Sin embargo, mordiéndome los labios, entré. El tiempo parecía detenerse con el rechinar de la puerta, anunciando mi llegada. A pesar de aquello, la densidad del ambiente era palpable. Avancé con torpeza casi arrastrando mis pies sólo para verlo de espaldas en un rincón, mirando hacia abajo y moviendo la cabeza en forma de negación. Los sollozos me hicieron extender la mano instintivamente, buscando un contacto que disimulara el desdén. No obstante, no alcancé siquiera a saludarle sin que antes el sonido inclemente de un disparo llenara toda la habitación.

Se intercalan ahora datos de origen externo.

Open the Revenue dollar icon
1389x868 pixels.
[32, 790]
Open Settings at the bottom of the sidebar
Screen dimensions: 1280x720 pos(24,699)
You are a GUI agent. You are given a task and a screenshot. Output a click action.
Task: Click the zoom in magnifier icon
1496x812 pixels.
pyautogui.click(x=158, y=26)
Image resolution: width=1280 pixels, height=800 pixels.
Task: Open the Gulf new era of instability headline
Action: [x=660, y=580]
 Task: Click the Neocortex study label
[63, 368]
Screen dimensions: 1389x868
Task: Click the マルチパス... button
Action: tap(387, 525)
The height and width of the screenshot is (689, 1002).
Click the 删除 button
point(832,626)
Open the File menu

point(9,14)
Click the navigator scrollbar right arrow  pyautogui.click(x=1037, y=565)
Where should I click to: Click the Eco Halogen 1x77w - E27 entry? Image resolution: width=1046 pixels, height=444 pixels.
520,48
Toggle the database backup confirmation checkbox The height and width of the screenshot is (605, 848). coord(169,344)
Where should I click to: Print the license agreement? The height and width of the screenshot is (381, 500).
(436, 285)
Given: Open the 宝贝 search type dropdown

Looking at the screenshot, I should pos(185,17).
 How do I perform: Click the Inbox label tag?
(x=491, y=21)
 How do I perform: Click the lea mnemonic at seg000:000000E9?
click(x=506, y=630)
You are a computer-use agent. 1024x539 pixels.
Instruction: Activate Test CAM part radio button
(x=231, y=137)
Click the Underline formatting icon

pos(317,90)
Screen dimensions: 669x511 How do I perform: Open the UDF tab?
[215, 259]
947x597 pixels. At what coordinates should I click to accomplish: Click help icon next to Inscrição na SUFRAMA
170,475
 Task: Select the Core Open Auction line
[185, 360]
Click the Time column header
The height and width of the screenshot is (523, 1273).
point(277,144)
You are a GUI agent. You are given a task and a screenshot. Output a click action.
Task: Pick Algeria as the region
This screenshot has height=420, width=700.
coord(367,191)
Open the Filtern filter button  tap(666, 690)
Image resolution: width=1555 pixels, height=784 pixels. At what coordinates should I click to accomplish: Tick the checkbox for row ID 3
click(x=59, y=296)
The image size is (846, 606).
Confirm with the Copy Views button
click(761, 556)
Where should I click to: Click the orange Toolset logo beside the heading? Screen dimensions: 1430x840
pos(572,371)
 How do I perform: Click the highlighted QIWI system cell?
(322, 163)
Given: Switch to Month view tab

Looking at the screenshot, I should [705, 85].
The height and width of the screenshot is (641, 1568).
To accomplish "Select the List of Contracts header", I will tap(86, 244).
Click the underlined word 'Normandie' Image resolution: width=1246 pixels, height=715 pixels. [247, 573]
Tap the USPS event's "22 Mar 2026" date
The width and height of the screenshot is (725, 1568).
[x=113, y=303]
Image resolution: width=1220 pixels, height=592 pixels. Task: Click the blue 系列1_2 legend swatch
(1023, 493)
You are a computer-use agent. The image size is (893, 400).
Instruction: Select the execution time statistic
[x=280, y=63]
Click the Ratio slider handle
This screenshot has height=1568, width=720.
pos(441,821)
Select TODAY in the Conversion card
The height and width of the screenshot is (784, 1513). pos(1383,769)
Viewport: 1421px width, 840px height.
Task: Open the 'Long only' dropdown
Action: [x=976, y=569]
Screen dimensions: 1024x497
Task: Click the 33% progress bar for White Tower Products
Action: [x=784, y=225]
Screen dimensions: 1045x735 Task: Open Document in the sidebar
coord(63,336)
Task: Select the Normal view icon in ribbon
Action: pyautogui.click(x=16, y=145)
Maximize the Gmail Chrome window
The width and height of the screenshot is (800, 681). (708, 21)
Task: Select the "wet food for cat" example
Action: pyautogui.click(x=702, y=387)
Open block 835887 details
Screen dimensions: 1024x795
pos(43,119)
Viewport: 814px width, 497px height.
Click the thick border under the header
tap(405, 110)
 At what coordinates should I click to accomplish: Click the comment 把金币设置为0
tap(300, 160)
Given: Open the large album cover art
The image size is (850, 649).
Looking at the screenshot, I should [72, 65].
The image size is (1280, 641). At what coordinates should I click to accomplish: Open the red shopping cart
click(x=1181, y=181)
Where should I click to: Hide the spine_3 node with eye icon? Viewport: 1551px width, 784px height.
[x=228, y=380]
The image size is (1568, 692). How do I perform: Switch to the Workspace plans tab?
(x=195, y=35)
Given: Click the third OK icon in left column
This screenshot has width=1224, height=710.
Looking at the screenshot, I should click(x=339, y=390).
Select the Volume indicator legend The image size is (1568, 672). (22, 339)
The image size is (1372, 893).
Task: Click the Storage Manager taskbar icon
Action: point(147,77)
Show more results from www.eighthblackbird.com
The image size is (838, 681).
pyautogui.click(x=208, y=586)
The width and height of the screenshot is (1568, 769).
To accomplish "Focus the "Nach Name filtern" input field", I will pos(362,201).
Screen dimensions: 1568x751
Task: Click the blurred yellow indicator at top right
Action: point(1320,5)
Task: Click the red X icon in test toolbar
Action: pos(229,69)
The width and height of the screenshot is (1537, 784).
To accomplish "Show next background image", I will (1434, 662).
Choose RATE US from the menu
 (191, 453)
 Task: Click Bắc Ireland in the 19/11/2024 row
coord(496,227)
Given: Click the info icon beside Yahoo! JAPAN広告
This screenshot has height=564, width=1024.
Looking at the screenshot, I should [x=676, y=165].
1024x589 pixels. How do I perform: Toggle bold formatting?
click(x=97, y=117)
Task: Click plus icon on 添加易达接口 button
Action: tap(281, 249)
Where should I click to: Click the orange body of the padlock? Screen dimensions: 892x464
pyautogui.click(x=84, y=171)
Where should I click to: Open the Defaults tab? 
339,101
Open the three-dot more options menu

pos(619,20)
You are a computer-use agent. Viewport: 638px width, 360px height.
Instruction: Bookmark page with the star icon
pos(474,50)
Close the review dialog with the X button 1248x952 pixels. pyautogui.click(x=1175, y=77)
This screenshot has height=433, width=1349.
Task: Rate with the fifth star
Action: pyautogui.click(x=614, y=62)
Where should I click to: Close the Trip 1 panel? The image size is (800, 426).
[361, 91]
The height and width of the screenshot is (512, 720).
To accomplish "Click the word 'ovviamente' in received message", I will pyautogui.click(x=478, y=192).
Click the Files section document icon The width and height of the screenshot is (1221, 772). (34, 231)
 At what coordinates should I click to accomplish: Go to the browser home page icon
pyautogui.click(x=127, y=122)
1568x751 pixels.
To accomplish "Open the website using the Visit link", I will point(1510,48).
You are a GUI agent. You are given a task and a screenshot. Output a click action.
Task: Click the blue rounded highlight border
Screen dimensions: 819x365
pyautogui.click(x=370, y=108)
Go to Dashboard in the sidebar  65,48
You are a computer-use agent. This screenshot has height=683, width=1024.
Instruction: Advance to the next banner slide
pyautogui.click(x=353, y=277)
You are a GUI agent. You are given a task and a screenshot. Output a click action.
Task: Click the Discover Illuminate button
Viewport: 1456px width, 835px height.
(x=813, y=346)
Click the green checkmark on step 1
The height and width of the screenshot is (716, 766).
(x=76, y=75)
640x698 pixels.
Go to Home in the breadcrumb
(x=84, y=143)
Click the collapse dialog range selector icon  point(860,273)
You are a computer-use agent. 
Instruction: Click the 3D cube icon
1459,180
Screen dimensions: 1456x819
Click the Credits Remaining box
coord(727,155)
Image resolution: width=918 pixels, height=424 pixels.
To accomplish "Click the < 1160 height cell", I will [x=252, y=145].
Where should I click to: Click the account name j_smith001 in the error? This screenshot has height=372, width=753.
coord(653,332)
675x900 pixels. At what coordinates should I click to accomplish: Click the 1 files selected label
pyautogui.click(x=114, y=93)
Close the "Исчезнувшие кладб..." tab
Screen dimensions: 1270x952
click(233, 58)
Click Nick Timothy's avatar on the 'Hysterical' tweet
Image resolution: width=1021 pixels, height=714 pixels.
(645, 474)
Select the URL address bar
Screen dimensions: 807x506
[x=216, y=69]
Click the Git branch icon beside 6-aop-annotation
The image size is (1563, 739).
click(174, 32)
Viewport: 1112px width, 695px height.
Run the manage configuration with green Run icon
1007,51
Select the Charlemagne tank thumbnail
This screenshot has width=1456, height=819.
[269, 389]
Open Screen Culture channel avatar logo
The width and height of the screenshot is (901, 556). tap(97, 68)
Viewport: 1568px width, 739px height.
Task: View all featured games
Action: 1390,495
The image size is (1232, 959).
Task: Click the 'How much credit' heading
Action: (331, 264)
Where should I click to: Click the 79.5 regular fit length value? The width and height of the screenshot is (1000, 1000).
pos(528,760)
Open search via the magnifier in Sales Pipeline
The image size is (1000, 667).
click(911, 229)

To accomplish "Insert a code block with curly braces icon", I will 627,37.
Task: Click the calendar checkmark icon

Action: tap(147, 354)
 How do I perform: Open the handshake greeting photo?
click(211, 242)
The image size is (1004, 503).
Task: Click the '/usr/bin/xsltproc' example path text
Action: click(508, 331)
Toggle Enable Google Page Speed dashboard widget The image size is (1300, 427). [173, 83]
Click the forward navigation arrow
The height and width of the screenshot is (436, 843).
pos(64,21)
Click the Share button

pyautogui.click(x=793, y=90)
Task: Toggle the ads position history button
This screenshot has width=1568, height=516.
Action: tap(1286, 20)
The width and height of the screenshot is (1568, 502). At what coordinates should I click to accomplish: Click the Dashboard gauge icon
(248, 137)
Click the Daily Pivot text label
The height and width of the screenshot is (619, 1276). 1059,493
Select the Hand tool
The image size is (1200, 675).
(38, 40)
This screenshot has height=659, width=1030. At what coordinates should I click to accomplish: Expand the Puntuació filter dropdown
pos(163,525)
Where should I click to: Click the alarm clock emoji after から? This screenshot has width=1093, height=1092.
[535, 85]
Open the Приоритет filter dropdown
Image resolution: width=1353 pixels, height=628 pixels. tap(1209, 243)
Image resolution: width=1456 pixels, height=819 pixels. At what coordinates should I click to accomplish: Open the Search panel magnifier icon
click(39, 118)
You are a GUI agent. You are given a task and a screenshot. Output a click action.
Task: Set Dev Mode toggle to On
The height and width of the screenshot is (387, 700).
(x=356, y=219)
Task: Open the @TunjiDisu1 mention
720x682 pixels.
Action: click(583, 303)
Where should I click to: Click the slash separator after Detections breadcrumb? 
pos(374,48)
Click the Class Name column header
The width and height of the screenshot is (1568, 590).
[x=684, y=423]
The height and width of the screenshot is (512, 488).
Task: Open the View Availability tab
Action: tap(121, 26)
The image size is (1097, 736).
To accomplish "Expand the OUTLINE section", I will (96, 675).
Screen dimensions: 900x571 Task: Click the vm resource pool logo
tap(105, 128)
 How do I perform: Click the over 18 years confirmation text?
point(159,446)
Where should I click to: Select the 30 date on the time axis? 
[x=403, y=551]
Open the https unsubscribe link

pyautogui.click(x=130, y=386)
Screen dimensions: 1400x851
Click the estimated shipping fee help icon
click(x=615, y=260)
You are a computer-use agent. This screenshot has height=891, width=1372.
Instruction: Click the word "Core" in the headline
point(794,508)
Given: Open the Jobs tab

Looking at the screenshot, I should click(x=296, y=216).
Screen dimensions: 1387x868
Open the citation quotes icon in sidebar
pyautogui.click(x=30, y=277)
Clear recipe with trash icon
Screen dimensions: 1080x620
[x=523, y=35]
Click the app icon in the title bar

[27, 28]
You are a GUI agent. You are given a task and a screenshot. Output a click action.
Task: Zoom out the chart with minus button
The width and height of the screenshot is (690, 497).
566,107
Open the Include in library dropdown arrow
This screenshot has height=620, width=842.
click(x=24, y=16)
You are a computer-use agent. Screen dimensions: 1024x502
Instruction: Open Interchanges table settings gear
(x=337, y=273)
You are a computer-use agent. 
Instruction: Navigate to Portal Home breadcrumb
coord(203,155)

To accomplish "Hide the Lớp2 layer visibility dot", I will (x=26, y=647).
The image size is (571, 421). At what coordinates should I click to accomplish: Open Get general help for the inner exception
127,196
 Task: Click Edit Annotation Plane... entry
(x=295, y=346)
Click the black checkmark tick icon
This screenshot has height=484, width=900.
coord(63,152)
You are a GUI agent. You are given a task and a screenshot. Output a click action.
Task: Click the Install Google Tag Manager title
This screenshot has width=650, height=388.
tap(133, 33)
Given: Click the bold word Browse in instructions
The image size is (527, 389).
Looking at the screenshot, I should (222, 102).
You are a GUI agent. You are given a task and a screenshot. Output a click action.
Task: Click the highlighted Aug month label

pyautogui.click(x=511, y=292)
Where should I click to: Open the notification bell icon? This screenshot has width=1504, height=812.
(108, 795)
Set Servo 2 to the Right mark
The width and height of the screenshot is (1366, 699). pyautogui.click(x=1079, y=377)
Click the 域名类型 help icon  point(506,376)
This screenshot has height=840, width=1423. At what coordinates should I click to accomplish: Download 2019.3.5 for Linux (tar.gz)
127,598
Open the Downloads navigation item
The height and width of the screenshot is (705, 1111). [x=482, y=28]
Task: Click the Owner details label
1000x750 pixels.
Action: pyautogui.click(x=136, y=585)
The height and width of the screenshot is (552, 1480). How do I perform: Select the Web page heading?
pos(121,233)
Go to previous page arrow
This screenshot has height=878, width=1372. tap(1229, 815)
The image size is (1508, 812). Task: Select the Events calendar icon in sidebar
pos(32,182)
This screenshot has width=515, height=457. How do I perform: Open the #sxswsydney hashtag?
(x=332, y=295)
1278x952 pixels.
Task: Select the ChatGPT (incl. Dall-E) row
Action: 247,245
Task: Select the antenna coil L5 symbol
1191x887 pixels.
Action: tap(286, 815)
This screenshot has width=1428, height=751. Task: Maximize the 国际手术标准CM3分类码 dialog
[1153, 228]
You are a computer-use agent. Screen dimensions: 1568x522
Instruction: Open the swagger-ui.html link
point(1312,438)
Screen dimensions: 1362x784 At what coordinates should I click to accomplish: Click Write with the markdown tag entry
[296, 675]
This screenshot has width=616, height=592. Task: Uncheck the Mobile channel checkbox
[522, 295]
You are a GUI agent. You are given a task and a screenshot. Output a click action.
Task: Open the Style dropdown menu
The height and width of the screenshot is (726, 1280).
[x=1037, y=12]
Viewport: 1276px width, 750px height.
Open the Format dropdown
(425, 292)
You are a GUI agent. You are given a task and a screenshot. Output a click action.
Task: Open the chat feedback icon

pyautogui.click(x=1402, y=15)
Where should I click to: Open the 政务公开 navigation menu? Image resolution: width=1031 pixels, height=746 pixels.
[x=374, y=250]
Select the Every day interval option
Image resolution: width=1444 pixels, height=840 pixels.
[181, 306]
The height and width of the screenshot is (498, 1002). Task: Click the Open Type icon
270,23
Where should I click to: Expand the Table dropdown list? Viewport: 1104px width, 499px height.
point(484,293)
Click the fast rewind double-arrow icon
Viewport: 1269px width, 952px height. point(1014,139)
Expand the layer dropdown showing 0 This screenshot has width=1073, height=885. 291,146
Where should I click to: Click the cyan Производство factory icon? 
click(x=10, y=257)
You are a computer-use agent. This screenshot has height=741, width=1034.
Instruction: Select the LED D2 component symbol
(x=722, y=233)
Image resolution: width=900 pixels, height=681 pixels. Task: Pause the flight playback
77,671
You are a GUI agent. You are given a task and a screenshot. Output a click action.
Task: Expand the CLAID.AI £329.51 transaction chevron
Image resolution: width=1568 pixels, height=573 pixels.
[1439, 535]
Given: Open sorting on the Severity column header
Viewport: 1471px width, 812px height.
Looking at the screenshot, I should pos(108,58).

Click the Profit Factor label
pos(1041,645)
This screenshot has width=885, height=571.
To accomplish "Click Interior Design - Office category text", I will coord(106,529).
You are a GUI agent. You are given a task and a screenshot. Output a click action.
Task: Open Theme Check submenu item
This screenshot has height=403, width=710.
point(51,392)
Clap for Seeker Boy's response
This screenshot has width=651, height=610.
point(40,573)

Su cuerpo cayó súbitamente, dejando el revólver cubierto de sangre, todavía con firmeza en su mano derecha. El eco del disparo, aunque breve, permaneció intacto en mis pensamientos revueltos. Mis manos inquietas tapaban mi rostro, nublando mi juicio. Y sin caer del todo en el asombro, rompí el silencio:
—¿Debí tomarme el día libre o no, jefe? Pero bueno, todavía quedará café caliente —dije, mirando de reojo el termo testigo, que guardó la calma ante el estruendo.